A PLOT TO WIN A LOVER
Mrs. Courtney, sitting at a desk in her own room the morning after the arrival at Pirate Beach, was busy writing a letter to her daughter, who had been absent from New York when Miser Farnham had called at her lodgings and electrified her with the welcome offer to become the chaperon of his beautiful ward.

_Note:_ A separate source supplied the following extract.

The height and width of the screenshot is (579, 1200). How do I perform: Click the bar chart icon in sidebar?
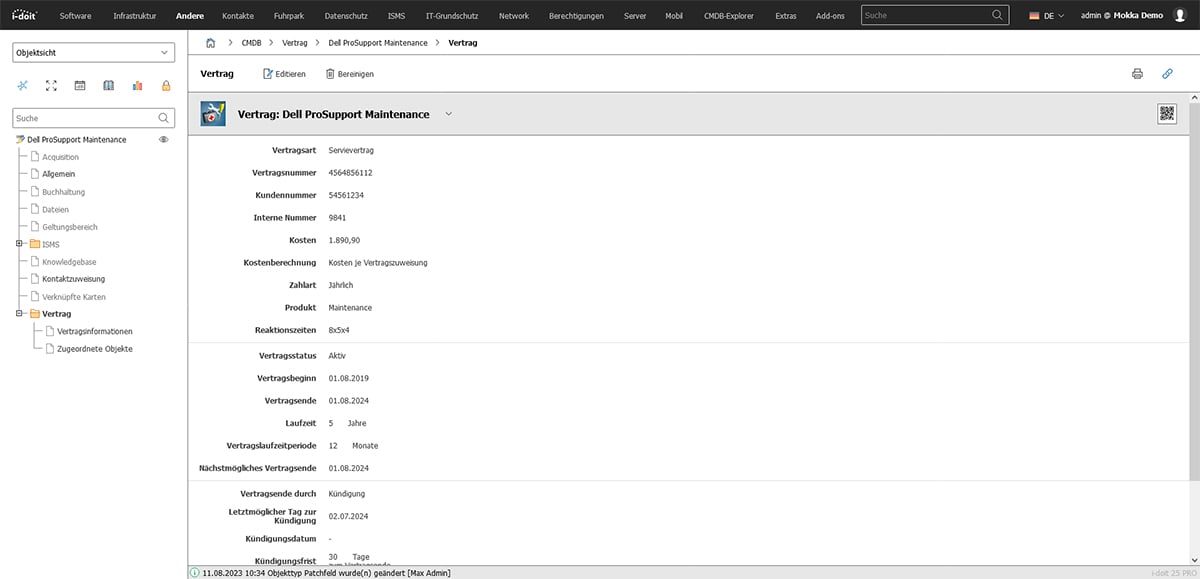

After acquainting her daughter with these facts and the later ones of the night's happenings, Mrs. Courtney added:
"Now, prepare for a joyful surprise, my dear Azalea. A happy fate has thrown Dorian Mountcastle across your path again. It is he whom Miss Farnham so romantically saved, and although he has a mysterious wound in the side which will cause several weeks of confinement, the doctor thinks he can pull him safely through. Of course, I shall nurse him assiduously, and I want you to drop everything and come home. That girl is quite ill to-day, feverish and delirious from her exposure last night. Before she is well enough to come down and see Dorian Mountcastle, you will have a chance to cut her out with him. Our former acquaintance will be to your advantage, too, for there is some secrecy about Miss Farnham's antecedents that I don't at all approve. Well, if you can only secure the prize, we can soon drop this other affair; so come quickly, my dear daughter, for I know your heart seconds my wishes in this matter."
It was barely twenty-four hours later that Nita's maid said to her mistress, who was still too ill to leave her bed:
"Mrs. Courtney's daughter, Miss Azalea, came to-day."
"Is she pretty?" asked Nita—always a girl's first question about another one.
"She is a little thing with blue eyes, rosy cheeks, and golden hair. The housekeeper was just telling me that these Courtneys used to be grand rich people, and that they are old friends of this Mr. Dorian Mountcastle."